For some reason my company decided to send some of my co-workers and myself on an international business trip. Given the fact that I’m barely out of college, this amazing opportunity meant one thing to me. I would have the chance to explore a new culture, taking in everything that it had to offer and opening myself up to new perspectives. Just kidding, it meant free booze. The plan seemed foolproof: Pre-game the airport at a restaurant, drink at the gate, order free booze on the plane, pass out and wake up on arrival to keep the buzz going into that night. What could possibly go wrong?

Perhaps it’s my lack of experience with flying, vastly diminished alcohol tolerance since graduating, or the complete and utter lack of understanding I have about the effects of alcohol on the human body, but suffice it to say, things did not go according to plan.

The total flight time was about eight hours. Roughly one of those was spent extending my carefully honed buzz into a full scale blackout. To be fair, I felt both the flight attendant and my lack of self-control are to blame. This man just wanted to see the world burn. More specifically, my world. The last thing I remember before waking up was him handing me a nip of Hennessy and giving me a look that I took to mean, “Don’t be a pussy, drink it.” In hindsight, his look was probably of concern, and I was more taking the bottle than him giving it to me, but that’s neither here nor there.

Anyone who has woken up on a plane after drinking heavily has most likely experienced exactly what I was feeling in that moment. Panic set in as I realized I was about to endure a stage five, life-altering hangover at 30,000 feet. I checked the time, praying to see that the plane would land soon, only to be greeted with the haunting realization that the flight had only just crossed the halfway mark.

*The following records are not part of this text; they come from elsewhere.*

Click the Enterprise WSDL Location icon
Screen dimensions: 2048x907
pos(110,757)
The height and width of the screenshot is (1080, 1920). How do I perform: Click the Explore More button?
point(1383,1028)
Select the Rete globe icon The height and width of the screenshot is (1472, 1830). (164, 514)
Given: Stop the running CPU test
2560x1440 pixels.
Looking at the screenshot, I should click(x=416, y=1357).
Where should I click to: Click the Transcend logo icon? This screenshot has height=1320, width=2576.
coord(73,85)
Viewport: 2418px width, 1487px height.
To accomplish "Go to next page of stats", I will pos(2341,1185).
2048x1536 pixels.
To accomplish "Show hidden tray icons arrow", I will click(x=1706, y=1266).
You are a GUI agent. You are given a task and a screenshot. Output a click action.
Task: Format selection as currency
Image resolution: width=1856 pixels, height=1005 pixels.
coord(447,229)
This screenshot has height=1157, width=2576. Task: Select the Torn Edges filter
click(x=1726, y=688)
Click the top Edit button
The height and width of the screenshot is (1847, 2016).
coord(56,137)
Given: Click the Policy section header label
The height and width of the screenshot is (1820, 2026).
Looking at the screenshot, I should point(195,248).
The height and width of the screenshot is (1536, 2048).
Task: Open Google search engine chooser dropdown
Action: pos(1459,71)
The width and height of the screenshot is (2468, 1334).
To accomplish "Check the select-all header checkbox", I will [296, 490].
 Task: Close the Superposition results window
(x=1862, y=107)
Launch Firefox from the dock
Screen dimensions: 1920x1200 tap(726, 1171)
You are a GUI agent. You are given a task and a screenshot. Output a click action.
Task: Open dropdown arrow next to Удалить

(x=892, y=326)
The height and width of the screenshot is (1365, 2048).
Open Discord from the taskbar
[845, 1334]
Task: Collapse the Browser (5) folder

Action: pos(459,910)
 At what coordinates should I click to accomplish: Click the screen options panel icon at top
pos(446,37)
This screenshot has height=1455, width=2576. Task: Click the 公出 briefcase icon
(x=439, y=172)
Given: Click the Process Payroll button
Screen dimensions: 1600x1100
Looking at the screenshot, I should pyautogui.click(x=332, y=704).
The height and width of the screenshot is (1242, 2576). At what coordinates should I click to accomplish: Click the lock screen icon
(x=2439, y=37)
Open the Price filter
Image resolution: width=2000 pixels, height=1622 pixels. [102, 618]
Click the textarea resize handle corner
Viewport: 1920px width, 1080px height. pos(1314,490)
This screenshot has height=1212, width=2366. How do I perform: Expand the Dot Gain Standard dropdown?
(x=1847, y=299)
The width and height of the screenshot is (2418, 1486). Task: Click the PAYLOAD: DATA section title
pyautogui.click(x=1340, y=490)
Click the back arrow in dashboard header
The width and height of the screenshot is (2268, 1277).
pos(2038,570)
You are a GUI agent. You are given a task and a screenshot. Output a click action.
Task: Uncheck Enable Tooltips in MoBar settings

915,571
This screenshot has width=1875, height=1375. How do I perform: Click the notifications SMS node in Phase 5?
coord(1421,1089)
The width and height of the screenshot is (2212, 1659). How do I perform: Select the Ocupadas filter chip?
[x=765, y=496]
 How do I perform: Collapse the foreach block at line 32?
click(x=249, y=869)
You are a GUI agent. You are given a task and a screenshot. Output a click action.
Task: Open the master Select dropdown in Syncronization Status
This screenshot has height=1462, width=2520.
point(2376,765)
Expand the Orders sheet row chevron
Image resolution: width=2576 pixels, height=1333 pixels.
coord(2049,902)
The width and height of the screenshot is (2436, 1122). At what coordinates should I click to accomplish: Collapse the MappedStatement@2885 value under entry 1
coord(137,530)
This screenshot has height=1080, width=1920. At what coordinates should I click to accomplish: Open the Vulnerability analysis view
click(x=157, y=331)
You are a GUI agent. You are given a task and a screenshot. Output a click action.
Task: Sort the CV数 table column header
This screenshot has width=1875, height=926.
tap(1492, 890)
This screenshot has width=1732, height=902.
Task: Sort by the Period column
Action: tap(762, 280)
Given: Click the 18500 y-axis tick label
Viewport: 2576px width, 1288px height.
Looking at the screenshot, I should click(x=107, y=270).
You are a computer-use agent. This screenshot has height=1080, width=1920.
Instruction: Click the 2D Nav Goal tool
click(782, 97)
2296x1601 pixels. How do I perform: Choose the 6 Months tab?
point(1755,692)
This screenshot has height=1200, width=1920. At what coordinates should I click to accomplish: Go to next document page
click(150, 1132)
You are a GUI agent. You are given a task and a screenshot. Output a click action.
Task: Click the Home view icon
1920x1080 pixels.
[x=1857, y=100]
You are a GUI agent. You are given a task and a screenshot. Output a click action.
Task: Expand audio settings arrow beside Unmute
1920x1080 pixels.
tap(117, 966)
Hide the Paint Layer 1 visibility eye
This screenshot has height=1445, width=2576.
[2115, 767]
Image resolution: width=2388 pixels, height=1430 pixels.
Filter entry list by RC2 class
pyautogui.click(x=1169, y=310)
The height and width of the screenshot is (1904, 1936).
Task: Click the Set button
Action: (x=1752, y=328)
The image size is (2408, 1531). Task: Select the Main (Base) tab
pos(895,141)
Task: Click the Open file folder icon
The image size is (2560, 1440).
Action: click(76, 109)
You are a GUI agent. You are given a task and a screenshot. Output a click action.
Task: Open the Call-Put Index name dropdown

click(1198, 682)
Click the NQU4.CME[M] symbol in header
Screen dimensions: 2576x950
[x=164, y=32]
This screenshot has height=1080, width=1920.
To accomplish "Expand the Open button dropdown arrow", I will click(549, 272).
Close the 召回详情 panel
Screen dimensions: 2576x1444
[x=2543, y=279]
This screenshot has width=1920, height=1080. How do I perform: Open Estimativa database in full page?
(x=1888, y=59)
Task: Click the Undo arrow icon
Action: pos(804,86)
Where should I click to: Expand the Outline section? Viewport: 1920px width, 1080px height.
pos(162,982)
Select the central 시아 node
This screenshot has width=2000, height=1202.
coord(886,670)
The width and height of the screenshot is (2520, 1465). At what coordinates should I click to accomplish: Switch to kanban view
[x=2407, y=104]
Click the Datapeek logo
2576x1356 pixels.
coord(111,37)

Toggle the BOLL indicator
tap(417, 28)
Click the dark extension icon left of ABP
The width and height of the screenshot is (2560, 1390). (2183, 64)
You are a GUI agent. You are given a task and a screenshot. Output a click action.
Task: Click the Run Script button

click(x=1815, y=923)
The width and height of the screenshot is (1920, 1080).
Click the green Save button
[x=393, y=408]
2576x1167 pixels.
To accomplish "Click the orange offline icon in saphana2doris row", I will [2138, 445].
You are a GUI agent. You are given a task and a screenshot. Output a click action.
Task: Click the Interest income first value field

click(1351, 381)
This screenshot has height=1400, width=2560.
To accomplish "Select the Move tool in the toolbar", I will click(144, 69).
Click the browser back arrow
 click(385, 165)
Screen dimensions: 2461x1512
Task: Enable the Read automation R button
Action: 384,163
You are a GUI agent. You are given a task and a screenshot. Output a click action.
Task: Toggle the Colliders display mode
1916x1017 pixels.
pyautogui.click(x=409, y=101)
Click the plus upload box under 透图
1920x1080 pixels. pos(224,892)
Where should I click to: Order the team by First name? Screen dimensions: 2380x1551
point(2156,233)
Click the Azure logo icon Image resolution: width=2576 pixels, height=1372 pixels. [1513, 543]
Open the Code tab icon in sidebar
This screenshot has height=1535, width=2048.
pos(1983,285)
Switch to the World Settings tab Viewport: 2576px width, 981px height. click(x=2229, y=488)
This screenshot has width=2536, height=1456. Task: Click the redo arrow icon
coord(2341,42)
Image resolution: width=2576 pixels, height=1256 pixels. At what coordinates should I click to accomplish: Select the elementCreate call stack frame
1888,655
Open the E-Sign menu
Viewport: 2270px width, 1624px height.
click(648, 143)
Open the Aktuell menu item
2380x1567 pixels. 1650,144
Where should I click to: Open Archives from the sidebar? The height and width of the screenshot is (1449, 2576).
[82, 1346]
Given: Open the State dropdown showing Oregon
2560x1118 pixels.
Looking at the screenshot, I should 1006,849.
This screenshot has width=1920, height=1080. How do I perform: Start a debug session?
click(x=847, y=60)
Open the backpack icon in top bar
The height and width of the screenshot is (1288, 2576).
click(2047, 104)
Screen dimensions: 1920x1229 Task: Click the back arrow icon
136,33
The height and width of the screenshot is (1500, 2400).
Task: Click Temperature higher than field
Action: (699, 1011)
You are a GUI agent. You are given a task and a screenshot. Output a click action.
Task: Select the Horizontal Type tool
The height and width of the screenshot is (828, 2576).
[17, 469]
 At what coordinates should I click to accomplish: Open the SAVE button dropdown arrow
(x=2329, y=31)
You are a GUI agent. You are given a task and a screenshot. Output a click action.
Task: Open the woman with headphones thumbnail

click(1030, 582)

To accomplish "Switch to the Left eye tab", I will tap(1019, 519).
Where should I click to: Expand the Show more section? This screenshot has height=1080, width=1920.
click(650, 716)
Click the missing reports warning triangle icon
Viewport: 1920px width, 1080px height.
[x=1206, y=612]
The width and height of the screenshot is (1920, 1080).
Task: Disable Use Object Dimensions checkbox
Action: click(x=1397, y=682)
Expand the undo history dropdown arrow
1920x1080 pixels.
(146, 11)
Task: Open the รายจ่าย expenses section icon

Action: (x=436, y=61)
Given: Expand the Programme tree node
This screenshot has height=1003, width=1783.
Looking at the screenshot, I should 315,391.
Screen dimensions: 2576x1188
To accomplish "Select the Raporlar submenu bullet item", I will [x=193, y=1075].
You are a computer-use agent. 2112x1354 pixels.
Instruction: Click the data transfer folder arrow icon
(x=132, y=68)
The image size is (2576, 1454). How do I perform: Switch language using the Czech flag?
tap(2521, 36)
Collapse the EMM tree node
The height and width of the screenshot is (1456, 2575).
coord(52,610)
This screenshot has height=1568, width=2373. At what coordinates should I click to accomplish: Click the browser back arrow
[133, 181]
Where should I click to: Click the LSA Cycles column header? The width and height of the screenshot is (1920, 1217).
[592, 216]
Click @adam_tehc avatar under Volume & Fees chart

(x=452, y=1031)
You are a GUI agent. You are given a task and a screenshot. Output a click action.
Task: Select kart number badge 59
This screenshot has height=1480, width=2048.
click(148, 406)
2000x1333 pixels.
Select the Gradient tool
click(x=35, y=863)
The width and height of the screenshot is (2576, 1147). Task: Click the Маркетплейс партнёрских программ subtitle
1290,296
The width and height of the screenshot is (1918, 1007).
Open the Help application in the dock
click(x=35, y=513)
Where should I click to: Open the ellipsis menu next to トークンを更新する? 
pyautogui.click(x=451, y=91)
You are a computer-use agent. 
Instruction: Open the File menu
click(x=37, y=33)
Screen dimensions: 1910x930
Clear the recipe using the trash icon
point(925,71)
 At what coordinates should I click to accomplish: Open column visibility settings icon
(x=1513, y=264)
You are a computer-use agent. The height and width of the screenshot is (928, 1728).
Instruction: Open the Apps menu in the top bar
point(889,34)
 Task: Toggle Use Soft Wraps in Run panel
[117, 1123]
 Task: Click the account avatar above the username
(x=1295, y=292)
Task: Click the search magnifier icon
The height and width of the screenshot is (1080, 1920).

At that moment is when I began to fully grasp the gravity of what I had done. Normally when hung-over I’ll utilize a variety of cures that I’ve learned over my drinking career. Easy-Mac and a bottle of water? Cured, but not available on a plane. One metric fuck-ton of ice water, coupled with some eggs over-easy? Cured, but not available on a plane. Stay in bed all day and wait for it to pass? Cured, but not available on plane. More booze? Cured and available! But the cost in this situation was just too great. My only option was to flag down the flight attendant and beg for water. He acknowledged my request and poured me a glass, all the while looking disapprovingly down upon the shattered remains of a once confident young man.

The rest of the flight, as you can imagine, was a disaster. A mix of dry mouth, a pounding headache, and desperately trying and failing to fall back to sleep summarized the next four hours of my life. Upon arrival, I made a bee line for my hotel room while my co-workers went out and enjoyed the city.

Should I have tried to rally? I wish. Unfortunately at this point, I was just too far gone. The mere idea of ingesting more alcohol gave me cold sweats and made my liver cry for help. I had to cut my losses, learn my lesson and move on, hoping to know in the future that when the flight attendant offers you cognac, it’s probably best not to drink it.

So why am I sharing this story with you, reader who doesn’t care about my life spiraling down the drain? The glimmer of hope that it will cause at least one person to think twice before getting annihilated going into a long flight is enough for me. Don’t make the same mistakes I did. In a piece of advice that my friends would be shocked and devastated to hear coming from me, if you’re flying and planning to drink, it would benefit you to do so… in moderation.